Not cursed, queursed. It's high class cursed Image: Thinkstock
I am just a girl, standing in front of the door, waiting for the doorbell to ring...
But it doesn't. It doesn't goddamn ring because my food order has been cancelled and the dress I ordered is lost in transit. And this... is my story.
I identify myself as "tired," like how comedian Hannah Gadsby described it in Nanette. It means I am completely and utterly dependant on apps. After all, they are meant to make life simpler, right? My groceries, my food, my clothes, my plumber, my salon, you name it and I have an app, maybe even two, to show for it all. And things were great until my e-commerce chakras misaligned. The app-gardians (mandatory Thor reference) were no longer smiling upon me.
Kya??? GIF: Giphy
It all started last December, just before my birthday. The dress I was supposed to wear never arrived. If this was an Ekta Kapoor serial, pooja ki thalis would crash to the floor followed by dramatic close-ups of my face from Ram Gopal Varma-esque angles. And, of course, thunder and lightning for special effects. I fought with my blood (yes, there was blood. My thumb... it was very sore. And it counts) on Twitter, using all the politically correct language and the right hashtags I could muster. The battle raged on until February, but the dress never came. I lost the battle, but it was far from over.

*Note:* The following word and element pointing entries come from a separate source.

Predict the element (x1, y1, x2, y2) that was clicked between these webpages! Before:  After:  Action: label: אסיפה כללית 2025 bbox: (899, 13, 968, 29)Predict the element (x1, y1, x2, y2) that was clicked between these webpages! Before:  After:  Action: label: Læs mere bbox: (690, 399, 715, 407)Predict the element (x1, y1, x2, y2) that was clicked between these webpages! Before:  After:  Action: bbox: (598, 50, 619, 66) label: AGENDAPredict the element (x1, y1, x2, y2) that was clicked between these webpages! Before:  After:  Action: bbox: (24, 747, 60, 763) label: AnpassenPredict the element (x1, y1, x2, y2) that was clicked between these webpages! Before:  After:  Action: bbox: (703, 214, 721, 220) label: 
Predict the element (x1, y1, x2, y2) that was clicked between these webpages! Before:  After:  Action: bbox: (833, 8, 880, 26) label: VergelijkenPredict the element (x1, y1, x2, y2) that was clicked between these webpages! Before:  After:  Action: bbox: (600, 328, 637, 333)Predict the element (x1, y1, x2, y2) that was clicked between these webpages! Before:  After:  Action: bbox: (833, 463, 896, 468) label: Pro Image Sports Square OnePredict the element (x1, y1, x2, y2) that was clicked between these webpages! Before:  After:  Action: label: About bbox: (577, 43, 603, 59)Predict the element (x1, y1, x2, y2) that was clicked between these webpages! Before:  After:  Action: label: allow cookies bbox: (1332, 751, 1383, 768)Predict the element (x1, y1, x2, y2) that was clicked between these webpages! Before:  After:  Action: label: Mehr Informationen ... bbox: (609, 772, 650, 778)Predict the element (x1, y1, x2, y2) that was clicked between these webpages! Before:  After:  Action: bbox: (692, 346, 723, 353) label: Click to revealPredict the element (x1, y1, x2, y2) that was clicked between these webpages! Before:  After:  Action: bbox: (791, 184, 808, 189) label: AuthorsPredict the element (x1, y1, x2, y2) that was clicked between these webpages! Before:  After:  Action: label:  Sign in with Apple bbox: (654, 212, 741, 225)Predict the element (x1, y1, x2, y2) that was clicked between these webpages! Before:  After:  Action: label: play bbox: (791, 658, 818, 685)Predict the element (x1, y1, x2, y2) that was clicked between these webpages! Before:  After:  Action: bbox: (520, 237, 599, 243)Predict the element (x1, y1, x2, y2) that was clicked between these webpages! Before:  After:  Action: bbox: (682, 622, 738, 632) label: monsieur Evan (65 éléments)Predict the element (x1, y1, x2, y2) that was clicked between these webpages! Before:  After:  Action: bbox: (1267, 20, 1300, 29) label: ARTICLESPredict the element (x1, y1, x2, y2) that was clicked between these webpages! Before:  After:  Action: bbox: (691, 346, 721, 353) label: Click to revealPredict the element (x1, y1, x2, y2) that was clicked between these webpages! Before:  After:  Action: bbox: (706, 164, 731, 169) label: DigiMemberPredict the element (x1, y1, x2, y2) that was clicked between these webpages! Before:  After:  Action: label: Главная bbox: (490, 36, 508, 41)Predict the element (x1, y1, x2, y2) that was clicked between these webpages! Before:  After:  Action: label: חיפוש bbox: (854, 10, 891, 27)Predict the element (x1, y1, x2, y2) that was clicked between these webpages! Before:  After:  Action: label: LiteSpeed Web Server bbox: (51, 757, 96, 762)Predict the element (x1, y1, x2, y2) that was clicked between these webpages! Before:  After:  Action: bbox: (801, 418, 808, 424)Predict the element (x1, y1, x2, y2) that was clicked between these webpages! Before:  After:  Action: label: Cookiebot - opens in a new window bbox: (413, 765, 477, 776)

A friend's going-away gift needed to be delivered to Delhi. It was delivered in due time, only for me to realise two months later that it was not what I had ordered. (How could I have ever known? It was a gift!) *screams internally* The app gods were playing a mean, cruel, joke on me. I fought — mostly the urge to break out into a series of profanities — on Twitter and email. Yes, I had to call upon the big guns because Twitter's 280 characters were too few to depict my angst. It was like a 300-against-a-million scenario. But like King Leonidas and the battle for my dress, I lost that battle, too.
Why you little rat &^*%^%* !!! GIF: Giphy
Moving on to my other non-shopping woes.
Defeated, dejected, disgruntled, I started homeward. My chariot arrived 20 minutes late, but not at my location. The charioteer laid out my quest to find my ride with an emphatic "There's a tree and there's a mandir" — neither of which are particularly scanty in Mumbai. But I was willing to overlook that. Wading through the self-loathing, and the potholes, I reached my (truly) humble abode. Tomorrow will be a new day, I thought to myself, and then the phone chimed. Twice. I was just charged twice for the same ride! *breaks whatever was at arm's reach*
While I was at war, my only respite was the creamy chicken and mushroom lasagna I had ordered for myself. I was going to eat myself to sleep. You know the feeling. The clinking of the spoon and the fork was going to be my lullaby. The wait was long, but it was worth it because good things come to those who wait. But it didn't. An app-gardian informed me that the Bifröst (bridge) had been destroyed and they were unable to get in touch with the restaurant in the other realm. That night, I wept like a baby.
Hello darkness, my old friend GIF: Giphy
The next morning, I chatted with an online jyotishi, and it told me what I was dreading the most. "You are the urban queursed!" The urban queursed, like the urban broque or the urban poor, is high-class cursed. It is the result of the misalignment of your e-commerce chakras and it can last an eternity. There is truly just one remedy — returning to a simpler life, independent of apps. Which means going to the local market to buy groceries, cooking with the said groceries instead of ordering out, waiting for the coveted Zara sale, then elbowing your way into the store and playing snatch with the woman eyeing the design you want, taking the train or the Metro and praying to the actual gods that the bridge doesn't collapse on you, so on and so forth. The plus side is that you can save a lot of phone memory, which means you can happily Netflix and chill on the mobile app.
"Network error: There is a problem connecting to Netflix."